[SCD-FORUM] EXPERTS ASK, EXPERTS ANSWER

SCD Symposium info在scd-symposium.org
星期一 十月 16 08:21:17 ART 2006


Dr. Merino 问:
心动过缓在猝死机制中的真正作用是什么?他是相当 
一部分猝死患者的主要病因吗?或者象电机械分离或 
休克等仅仅是其他心脏状态的表象?



Dr. Perez Riera 答:
     房室传导阻滞或病态窦房结综合征的患者(SSS) 
经常出现由于心搏停止或严重的心动过缓所导致的眩 
晕、黑朦、晕厥、呼吸中断以及心衰。
     缓慢型心律失常导致晕厥在不同的患者人群中占 
3-10%。窦房结功能的损伤或高度的房室传导阻滞以及 
颈动脉窦综合征和病理性血管压力反射均可导致明显 
的心动过缓或心搏停止。根据标准的心电图,高度房 
室传导阻滞的出现可以诊断心动过缓性晕厥。窦房结 
功能的减退是晕厥最常见的原因之一,特别是不适当 
的持久性窦性心动过缓,窦性停搏或者窦房传导阻滞 
以及阵发性房性心动过速与房性心动过缓交替出现。 
对可疑性房性心律失常可以选择动态心电图监测,但 
是有时会由于缺少症状发作时的记录从而妨碍诊断。 
有时仅仅使用无创的方法,例如详细询问病史、动态 
心电图和运动试验等不能发现大于3秒的窦性停搏或 
者高度房室传导阻滞这些导致晕厥的确切证据。在这 
种情况下,这些患者应不应该从事电生理检查呢?几 
项研究显示,对静息时病理性心电图(一度房室传导 
阻滞、束支阻滞和不适当的窦性心动过缓)和心脏疾 
病患者,通过电生理检查证实晕厥的原因超过30%。
进展性心脏传导缺陷(PCCD)总称为原发性传导系统 
疾病(Lev-Lenègre)。Lenègre 病(常称为原发性 
PCCD),和继发于机械损伤(导致骨架硬化或Lev氏 
病)经常导致左束支阻滞或右束支阻滞,并经常与分 
支阻滞相关。有时,他们进展成高度的传导阻滞,并 
由于完全的房室传导阻滞而产生潜在的心脏性猝死, 
一定程度上他们代表第一世界国家起搏器植入的最重 
要的原因,每年千分之0.15。(在南美Chagas病是主要 
原因)

SCN5A基因错义突变既能导致Brugada综合症又能导致 
PCCD。修饰基因可能影响  SCN5A基因突变的表型结果。在 
4372位置的G突变为T被直接排序确认,并预期可以使Na 
+通道蛋白在DIII-S5 和 DIII-S6区域间的精氨酸变为甘氨 
酸。最近的研究报道在Brugada综合症发现2个新的等位 
基因突变,位于Na+通道SCN5基因的亚组,在临床上翻 
译表现成房室阻滞。他们是丝氨酸(G298S)在I S5-S6区域 
被甘氨酸替代的结果,以及天冬氨酸在IV的 S3 (D1595N)  
被门冬氨酸替代的结果。既减少钠通道密度防止快速 
失活的突变又强调失活的慢成分。这种结合导致传导 
速度的降低和房室阻滞及猝死倾向。

Kyndt等认为快Na+通道蛋白的半胱氨酸被甘氨酸替代导 
致室内传导异常。几乎50%的Brugada综合症病例PR间期和 
HV电图延长。HV电图延长约达正常高限的两倍。

初步观察:LEV氏病不应继续被归类于特发性进展性希 
氏束系统的疾病。他应该被称作进展性的心脏传导缺 
陷或者PCCD。他已经被认为是快Na+通道的疾病或者由 
SCN5A基因突变所致的通道病变,作为Brugada综合症不同 
表现型的等位基因,相似于遗传性家族性长QT综合症的 
LQT3变异。SCN5A基因相同的错义突变能产生两个表型: 
Brugada综合症和LEV氏病







Dr. Merino ask:


What is the true role of bradyarrhtymia in the mechanisms of sudden  
death?

Do they represent the responsible cause for sudden death in a  
significant proportion of patients or are they mere epiphenomena of  
other cardiac situations, such as electromechanical dissociation or  
shock?

Dr. Perez Riera  Answer


Dear José Luis Merino fromSpain   here your friend Andrés Ricardo  
Pérez Riera form São Paulo Brazil. You ask: What is the true role of  
bradyarrhtymia in the mechanisms of sudden death?  Do they represent  
the responsible cause for sudden death in a significant proportion of  
patients or are they mere epiphenomena of other cardiac situations,  
such as electromechanical dissociation or shock?
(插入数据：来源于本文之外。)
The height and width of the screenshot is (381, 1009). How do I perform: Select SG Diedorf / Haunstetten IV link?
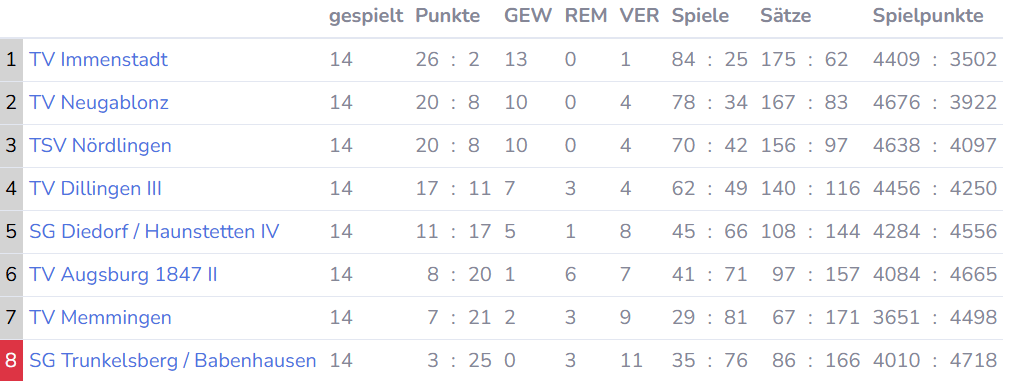(x=154, y=232)
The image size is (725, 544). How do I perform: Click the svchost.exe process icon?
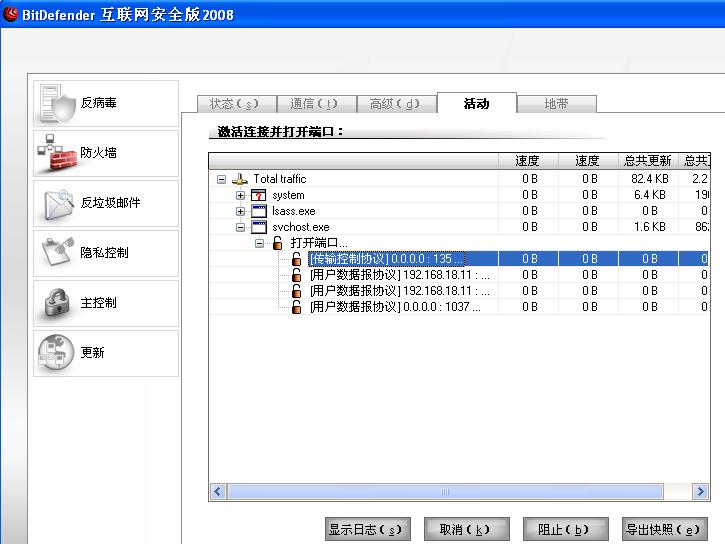click(258, 227)
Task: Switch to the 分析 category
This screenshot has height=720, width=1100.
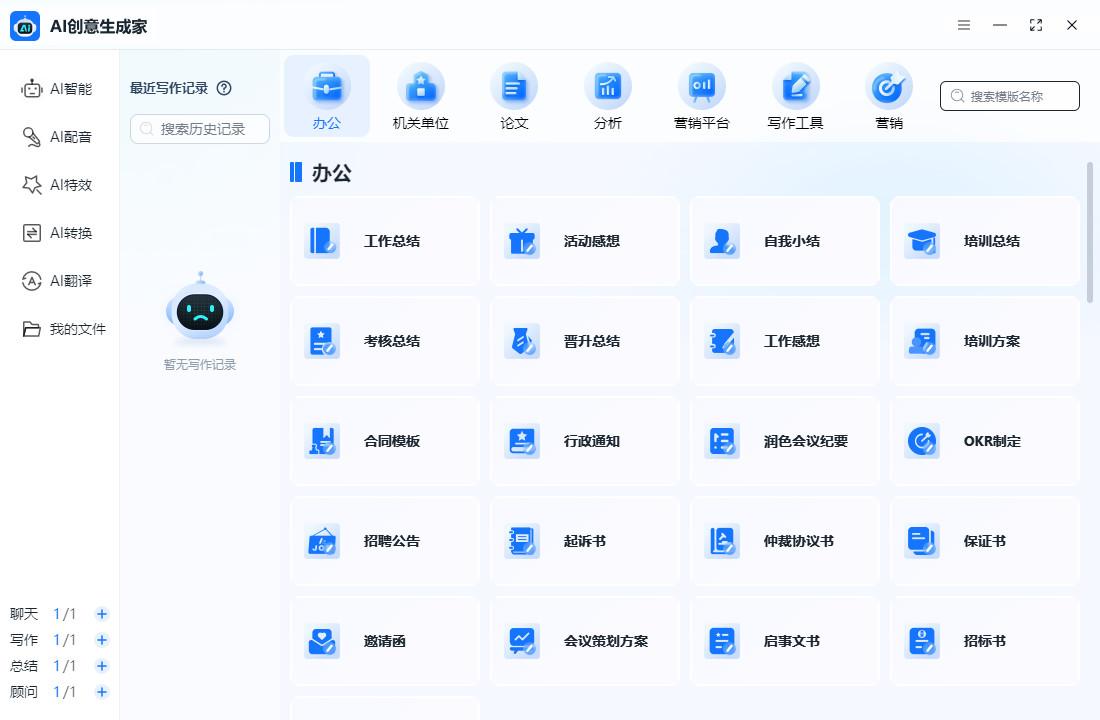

Answer: Dizziness, black spell, syncope, short of breathness and HF  
due to cardiac arrest or severe bradycardia are often observed in  
patients with AV block or sick sinus syndrome(SSS).
Bradyarrhythmias, depending on the patient population, are the cause  
of syncope in 3 to 10%. Marked bradycardia or asystole can be due to  
impaired function of the sinus node (SSS) or high-grade AV-conduction  
block as well as carotid sinus syndrome and pathologic vasodepressor  
reactions. In the presence of high-grade AV-block, the diagnosis of  
bradyarrhythmia-induced syncope can frequently be established on the  
basis of a standard ECG. One of the most common causes of syncope is  
functional impairment of the sinus node, in particular, an inadequate  
permanent sinus bradycardia, sinus node arrest or SA-block and  
paroxysmal atrial tachycardia alternating with atrial bradycardia.  
The method of choice for detecting suspected paroxysmal arrthythmias  
is ambulatory ECG monitoring but interpretation may be encumbered by  
the absence of concomitant symptoms during the registration.  
Frequently, the use of non-invasive methods alone, such as detailed  
history, ambulatory ECG and ECG exercise testing, will not render  
confirmatory findings to document the cause of syncope, that is, > 3  
s pause in sinus rhythm or high-grade AV-block. In this situation,  
the question arises which patients should undergo EPS. Several  
studies have shown that in patients with a pathologic resting ECG  
(first degree AV-block, bundle branch block, inadequate sinus  
bradycardia) and cardiac disease, PES   will document a cause of  
syncope in more than 30%.

Progressive Cardiac Conduction Defects (PCCD), are grouped together  
as primary conduction diseases (Lev-Lenègre). Both Lenègre disease— 
known as "primary" PCCD —as well as the secondary mechanic lesion— 
sclerosis of the left "cardiac skeleton" or Lev disease — usually  
cause LBBB or RBBB, frequently associated with divisional blocks.  
Occasionally, they develop into more advanced degrees of block with a  
potential to cause SCD due to total AV block, to the extent that they  
represent the most important cause of   pacemaker implantation in the  
first world: 0.15 per 1,000 inhabitants a year.( Here in South  
America the main cause is Chagas disease).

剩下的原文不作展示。